It pays to host World Cup
It is reported that as the 17th largest economic industry in the world, the annual production value of the soccer sector reaches $500 billion, exceeding the GDP of many countries and regions. Of the most valuable sports brands published by Forbes, the World Cup ranks third. That means the World Cup can bring the host country big profits.
The 2014 World Cup, which had the highest attendance in 20 years, generated for Brazil an economic gain of up to $15 billion. After the 2010 World Cup, South Africa said that the event had created for it $4.9 billion in fiscal revenues and nearly 130,000 jobs. In hosting the 2006 World Cup, Germany reaped more than $20 billion, although its investment was half that. Similarly, the 2002 World Cup co-hosted in the Republic of Korea and Japan and the 1998 World Cup in France also brought considerable economic benefits to those countries. Figures show that before the 1998 World Cup, France suffered negative GDP growth, but after the event, its GDP growth turned positive, up by 4 percent.
Past bumper economic returns have thus caused the public to wonder how much Russia will gain from spending about $10.8 billion on the upcoming World Cup. According to Russia's World Cup organizing committee, the preparatory work over the past five years has brought Russia $14 billion, or nearly 1 percent of its GDP. And from 2013 to 2023, Russia's GDP is expected to grow by up to $30.8 billion thanks to the World Cup.
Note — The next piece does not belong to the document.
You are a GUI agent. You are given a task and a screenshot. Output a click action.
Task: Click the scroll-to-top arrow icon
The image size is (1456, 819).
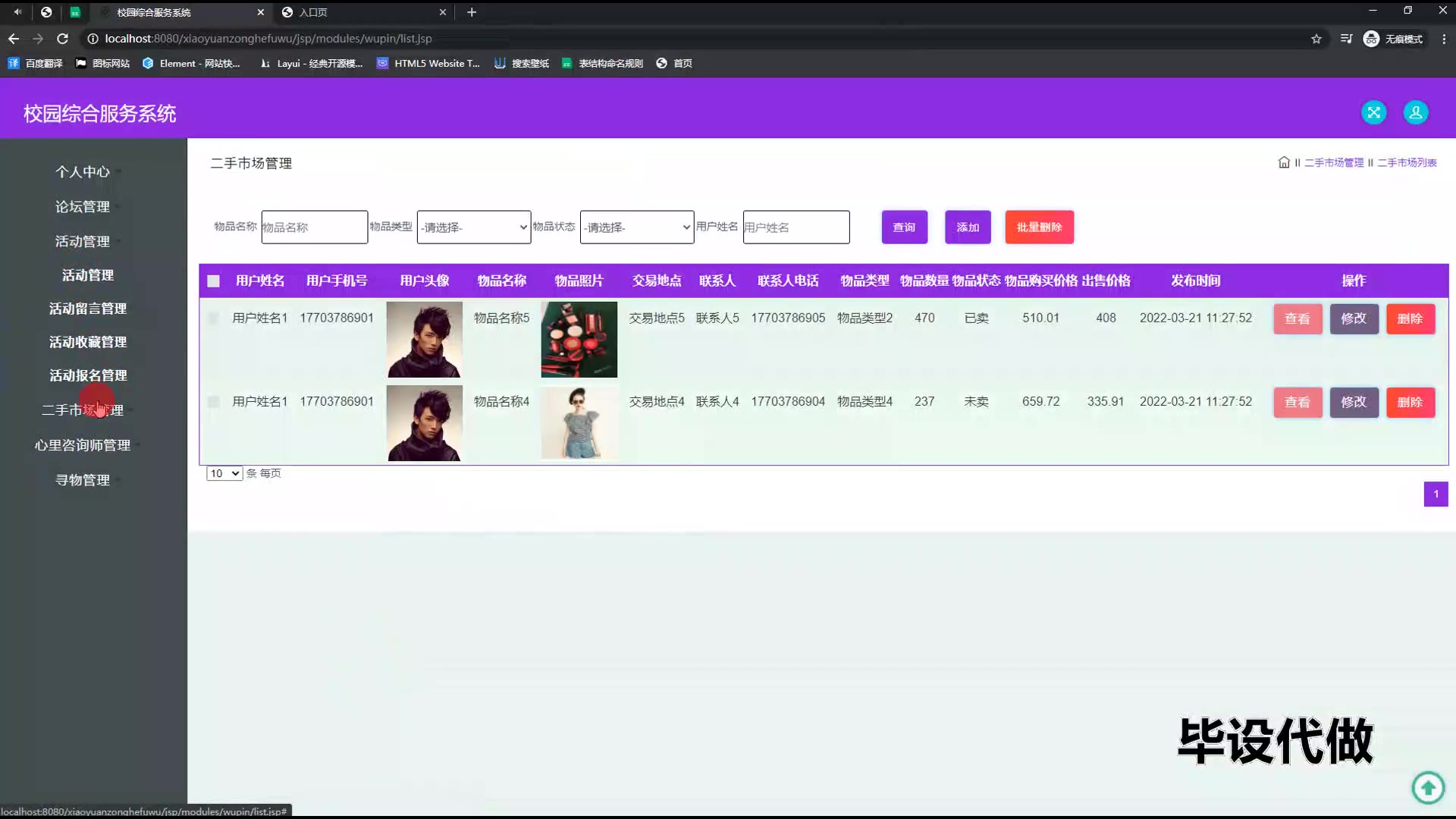tap(1428, 787)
Of course, not all host countries make a lot of money from the World Cup. Different investments usually create different economic outputs. But in any case, FIFA is always a beneficiary. As the organizer of the World Cup, FIFA always gains a certain amount of profit from the event, as the FIFA's past financial statements show. In the 2014 World Cup, FIFA harvested $4.8 billion, compared with an outlay of $2 billion. It is estimated by some that FIFA will earn more than $8 billion during this year's World Cup in Russia.